Margo Jefferson

“For many years, as the kind of journalism I was doing became more and more directly personal—I was trying to find my way to a language that I could put on the page myself. I was taught to keep memoir at a distance. That desire to suppress ourselves, or self-censor, spreads all over. It was diagnosis and some form of catharsis.”

-Margo Jefferson, episode 280 of Talk Easy with Sam Fragoso

Today, we sit with author and cultural critic Margo Jefferson. We begin with her new book, Constructing a Nervous System (6:54), an early Ella Fitzgerald memory (11:20), and the said (and unsaid) racial pedagogy of her childhood (16:24), defined by Condoleezza Rice (19:54), Bing Crosby (24:18), and a formative interaction at a high school party (27:49).

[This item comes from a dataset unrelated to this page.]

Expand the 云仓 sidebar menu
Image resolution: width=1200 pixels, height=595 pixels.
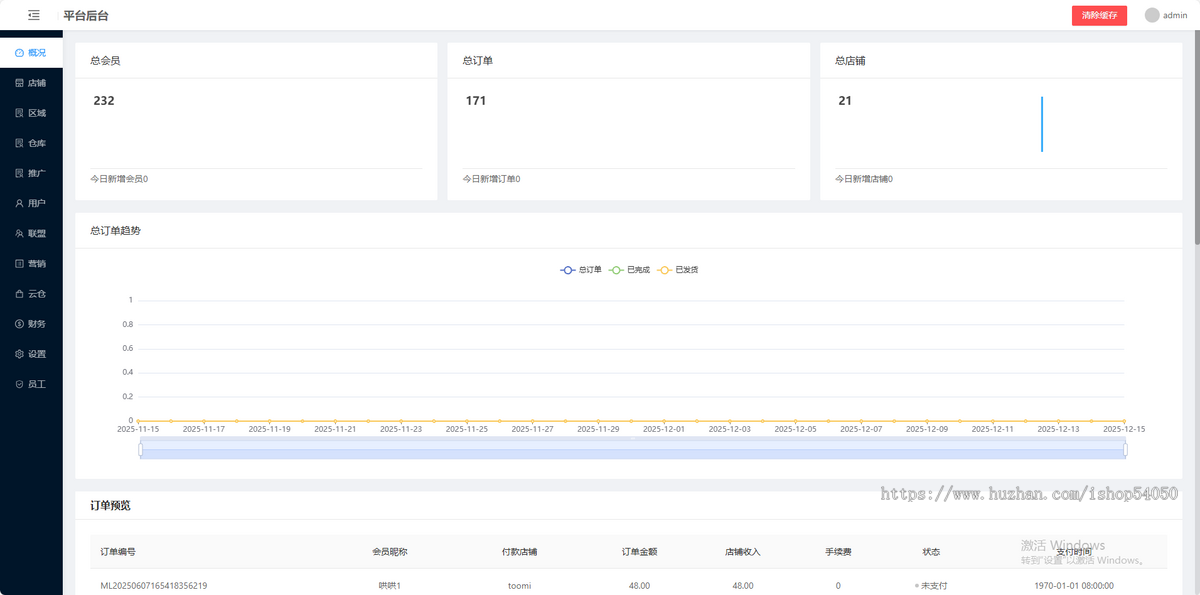tap(31, 293)
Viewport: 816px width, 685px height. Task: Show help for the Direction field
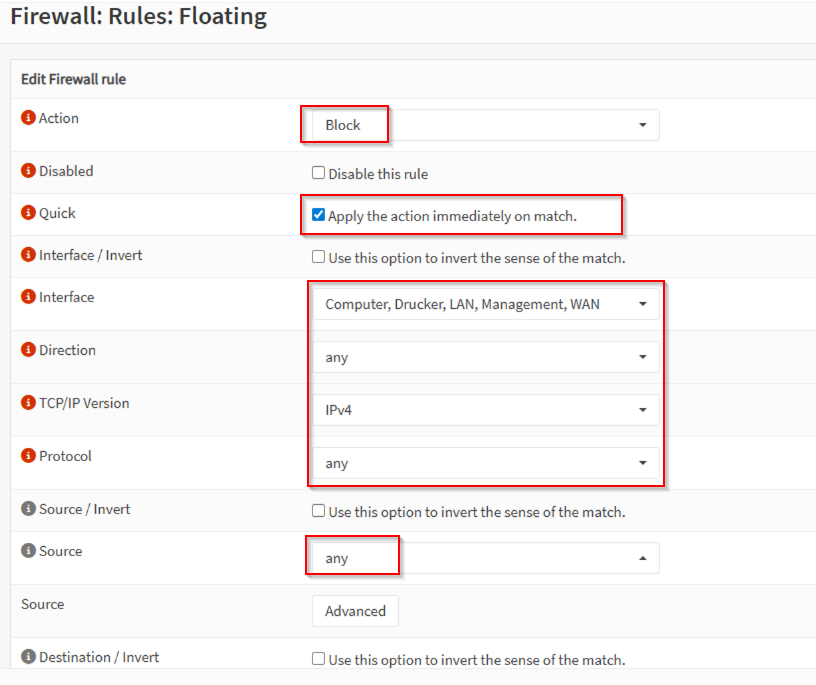28,350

On the back-half, we walk through Margo’s entry into criticism (34:27), her role in the emerging feminist movement (36:46), and what real allyship looks like in the continued fight for reproductive rights (40:12). To close, Margo discusses her approach in the classroom at Columbia (41:52), finding ‘temperamental kinship’ in Nina Simone (48:59), Oscar Wilde on the role of the critic (53:15), and how, at 74, she continues to “go on” (1:04:50).

Illustrations by: Krishna Shenoi.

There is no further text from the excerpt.